The reasons we decided to focus on Elasticsearch as a storage layer were very simple:

  • We needed a simple, scalable data storage solution with advanced, real-time querying capability such as Elasticsearch provides.
  • Given that we were going to rely heavily on its querying abilities to provide real-time reporting, search, and other features, any Elasticsearch outage would effectively mean Inbot was unavailable, regardless of what our primary data store was going to be.
  • When Elasticsearch goes down, it needs to be rebuilt from a known good source of data. Whether that is a backup or a live database does not really matter. Until it is rebuilt, Inbot remains unavailable.
  • Having a separate database and synchronizing that with Elasticsearch continuously adds latency and complexity to our architecture.
  • Elasticsearch is designed from the ground up to be highly scalable and available. This makes a cluster outage both rare and recoverable provided good backup strategies are in place. Inbot backs up all our data in raw JSON form several times a day so that in the case of such an outage we can recover simply by reindexing all the data.

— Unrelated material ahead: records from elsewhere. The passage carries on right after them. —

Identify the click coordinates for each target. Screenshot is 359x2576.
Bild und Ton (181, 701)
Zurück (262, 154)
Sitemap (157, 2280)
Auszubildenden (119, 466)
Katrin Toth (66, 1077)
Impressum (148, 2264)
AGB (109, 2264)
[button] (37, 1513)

The renewed Inbot platform that was launched November 2014 stores documents that represent contacts, comments, people, teams, customer accounts, deals, conversions, and other business objects in the CRM domain. A typical user will have thousands of contacts, tens or even hundreds of thousands of activities, and hundreds of customers and leads that each have a deal history. All of this data is stored in Elasticsearch in a way that facilitates our reporting and querying needs.

Using Elasticsearch for CRM

A lot of features in the Inbot app are powered directly by Elasticsearch. A key feature of the app is to highlight contacts and customer accounts that are relevant based on the user's recent activity. This feature is powered using a function score query that we use to rank search results for e.g. a contact search by name. The scoring function relies on an aggregation query that calculates the most relevant contacts for the user based on recent activity. This results in an experience that always emphasizes contacts that are the most relevant to the user. When searching, users can find most people they care about with one or two character searches because people they communicate with less get ranked lower.

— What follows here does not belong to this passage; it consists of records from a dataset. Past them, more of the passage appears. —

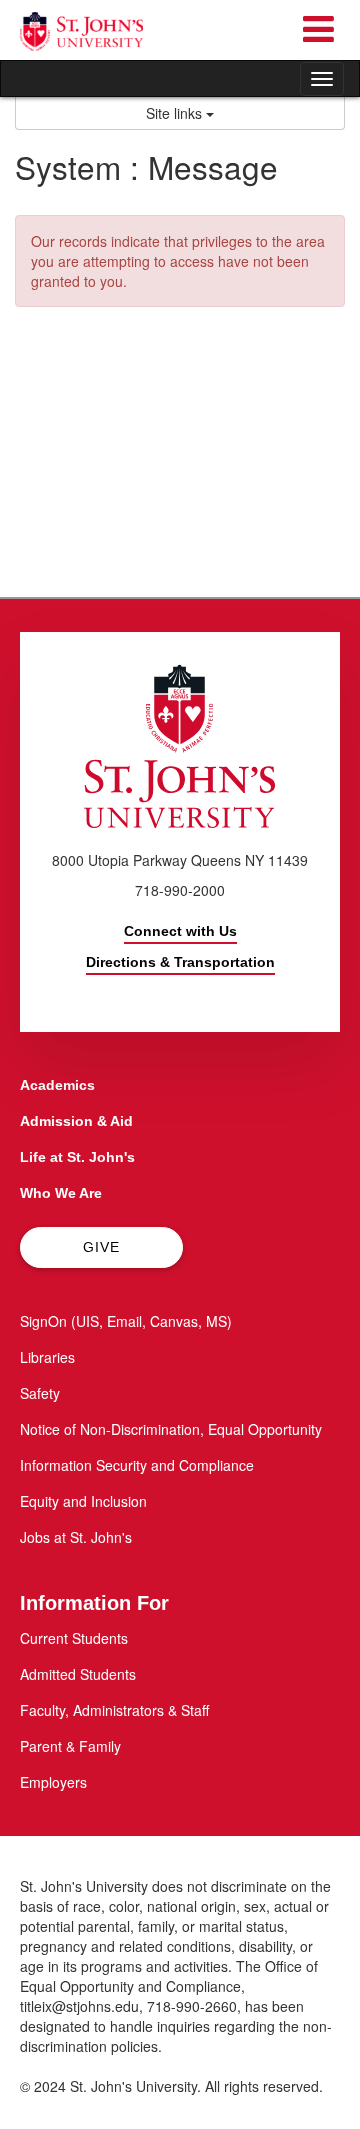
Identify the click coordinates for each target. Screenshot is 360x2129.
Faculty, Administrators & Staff (114, 1710)
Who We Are (61, 1193)
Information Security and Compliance (137, 1465)
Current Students (74, 1638)
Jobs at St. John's (76, 1537)
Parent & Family (70, 1746)
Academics (57, 1085)
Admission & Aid (76, 1121)
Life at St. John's (77, 1157)
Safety (40, 1393)
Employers (53, 1782)
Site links (176, 113)
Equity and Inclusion (83, 1501)
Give (101, 1247)
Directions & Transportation (180, 962)
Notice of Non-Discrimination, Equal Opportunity (171, 1429)
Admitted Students (78, 1674)
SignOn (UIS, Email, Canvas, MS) (126, 1321)
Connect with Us (180, 931)
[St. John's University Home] (81, 31)
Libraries (47, 1357)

Most CRM functionality in Inbot is accessible via a commenting feature that is integrated into the application. Users can leave notes on accounts and contacts to each other or for themselves. These notes can contain hashtags, at-tags and other metadata. This provides an easy mechanism for users to group contacts together with a hashtag.

Inbot also uses tags to drive the sales pipeline. Users can design their own sales funnel and pick hashtags such as #prospect or # sale that are associated with the right a particular stage. To help users select a deal stage tag or other tags, we use context suggesters when they are searching or leaving notes on contacts.

Since all the user's data is stored and indexed straight into Elasticsearch, providing reports and analytics is as simple as running aggregation queries and presenting the results. CRM reports include breaking down activity by team member, deal stage and period. For example, how many deals were closed in January; how many deals moved from the prospect to offer stage; what is the sales forecast for May; etc. are all questions that can be answered from the data Inbot stores in Elasticsearch.


Inbot has been available in the iOS app store since the beginning of the year. Currently, we are very busy supporting our initial customers and adding more features. We took a big bet on Elasticsearch and this has worked really well for us. The number of users, their contacts, and activities that we have in Elasticsearch is rapidly growing. So, far performance has been as planned and expected. Elasticsearch answers most queries in milliseconds. Typical API requests are handled in well below 50-100ms.

Overall, we have been very pleased with Elasticsearch, how well it performs, and how it is evolving. Since we started using it, most releases have included new features or enhancements that we ended up using as well as performance and resilience related enhancements.